What you write must be the listing below in full, word for word, minus its pictures.

Source data section start

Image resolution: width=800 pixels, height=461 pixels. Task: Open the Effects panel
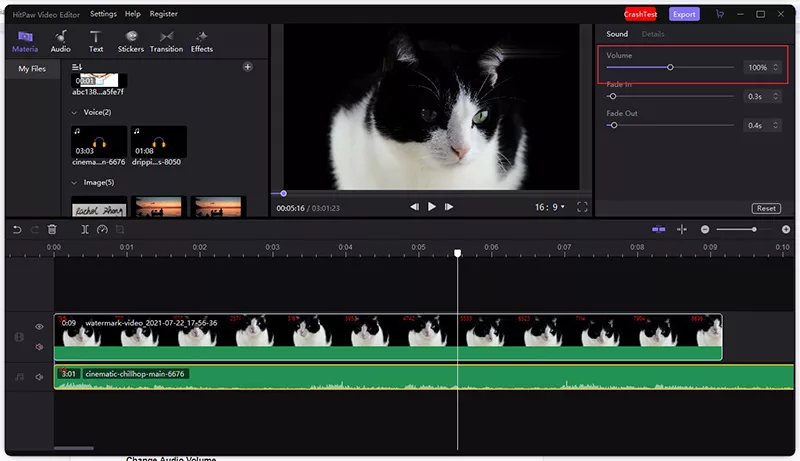point(202,41)
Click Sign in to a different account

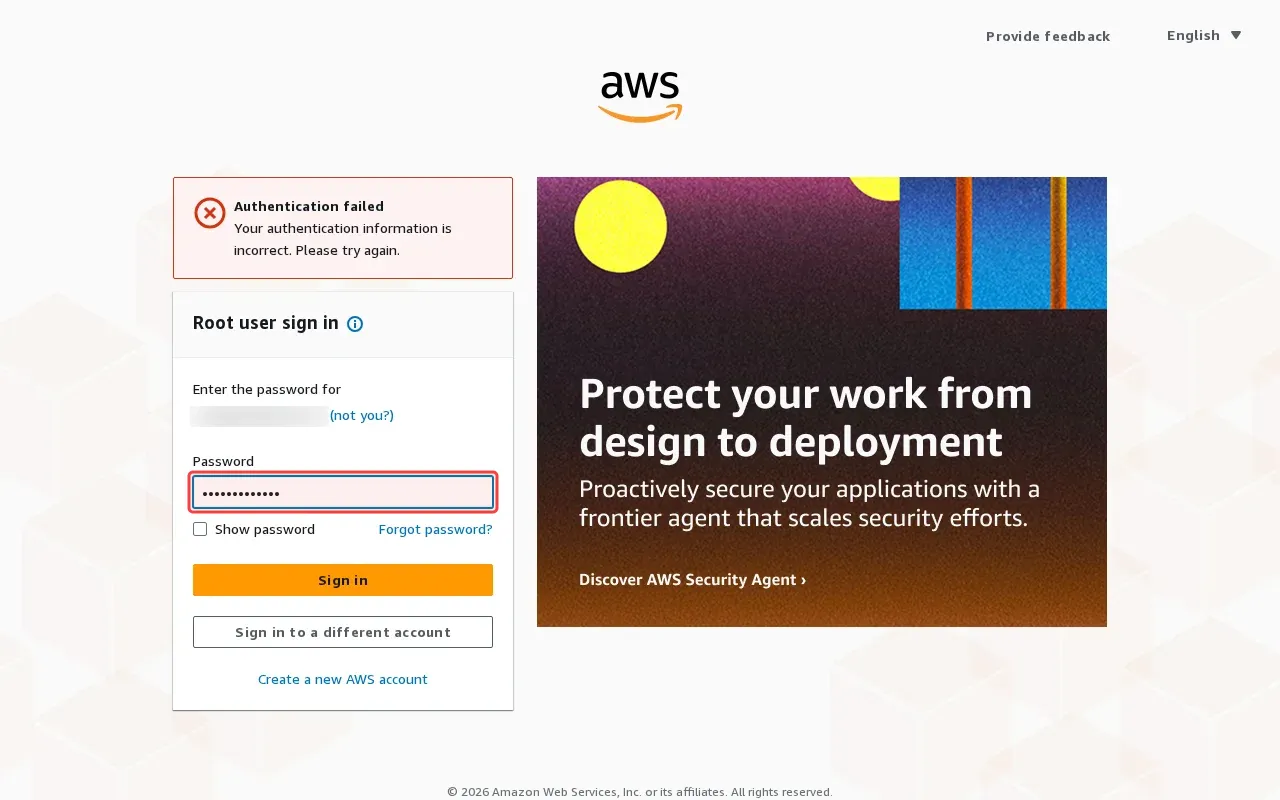[343, 632]
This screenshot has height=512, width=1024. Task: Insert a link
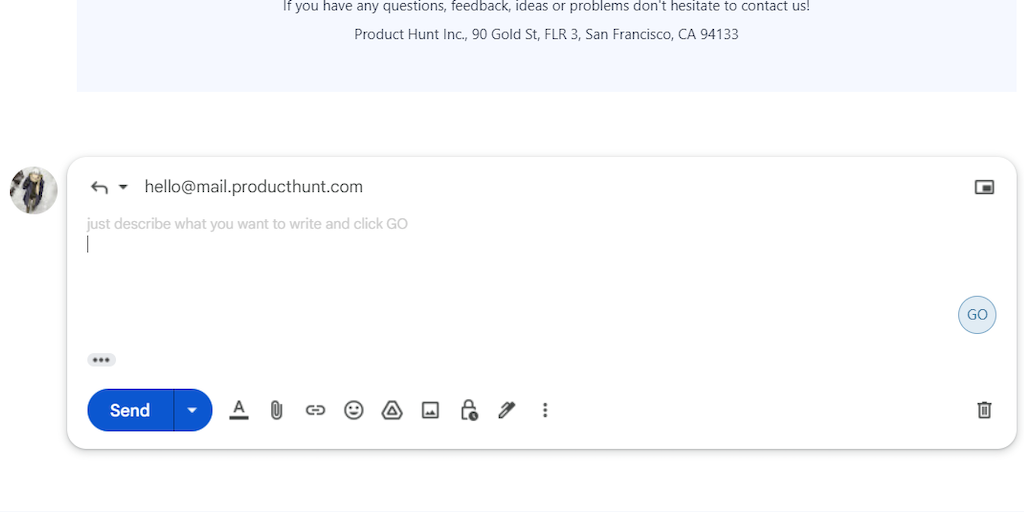click(x=315, y=410)
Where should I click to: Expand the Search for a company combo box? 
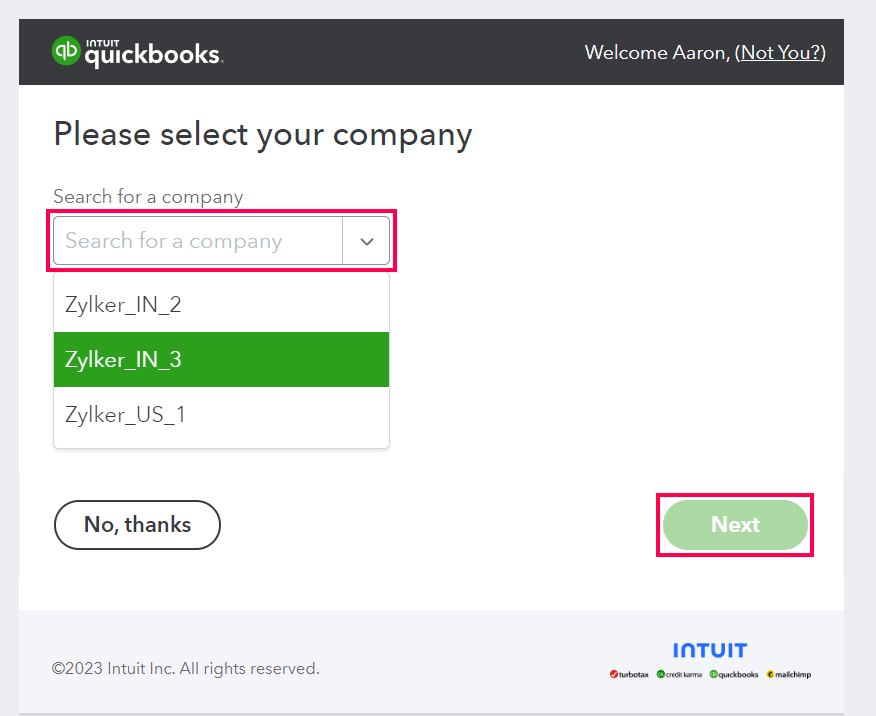(366, 240)
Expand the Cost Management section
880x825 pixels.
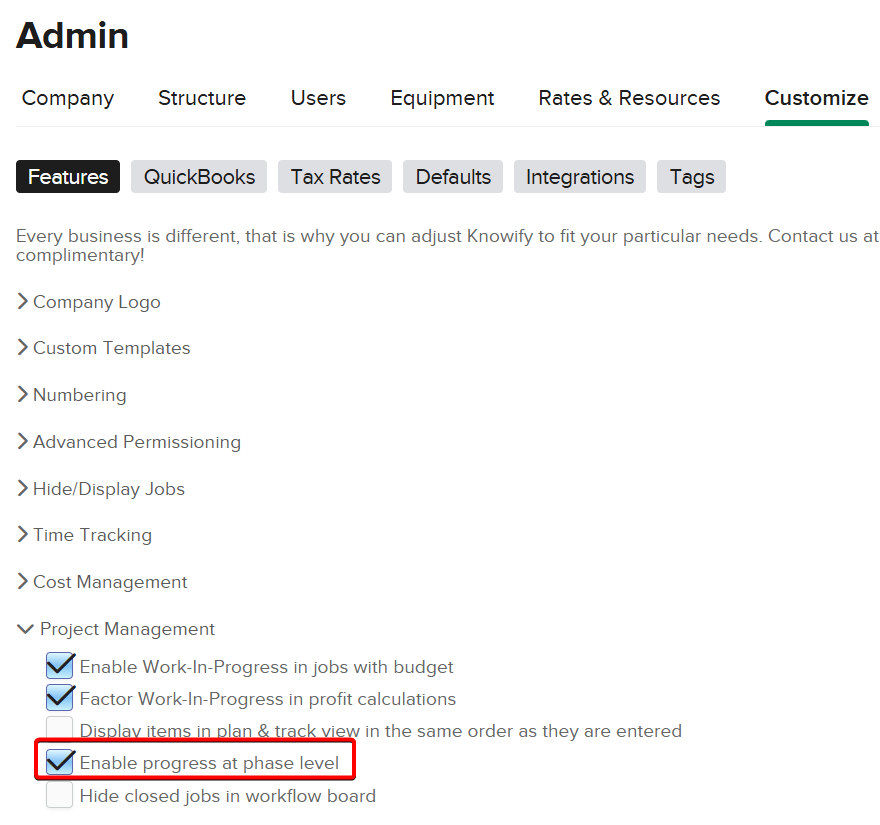tap(110, 582)
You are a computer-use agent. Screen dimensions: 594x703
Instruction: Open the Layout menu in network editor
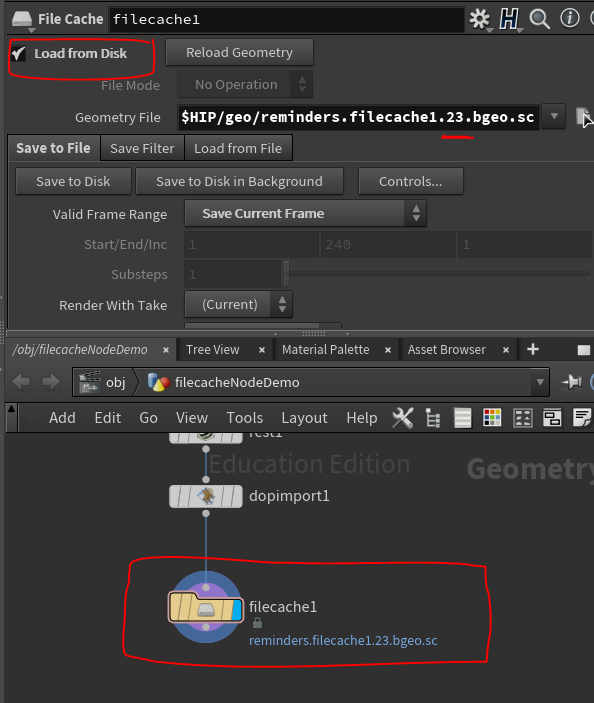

Source data section end

◆ **Result of the task**
Image resolution: width=800 pixels, height=461 pixels. Task: Open the Effects panel
point(202,41)
Click Sign in to a different account

[343, 632]
This screenshot has height=512, width=1024. Task: Insert a link
click(x=315, y=410)
Where should I click to: Expand the Search for a company combo box? 
(366, 240)
Expand the Cost Management section
880x825 pixels.
tap(110, 582)
You are a computer-use agent. Screen dimensions: 594x703
Instruction: Open the Layout menu in network editor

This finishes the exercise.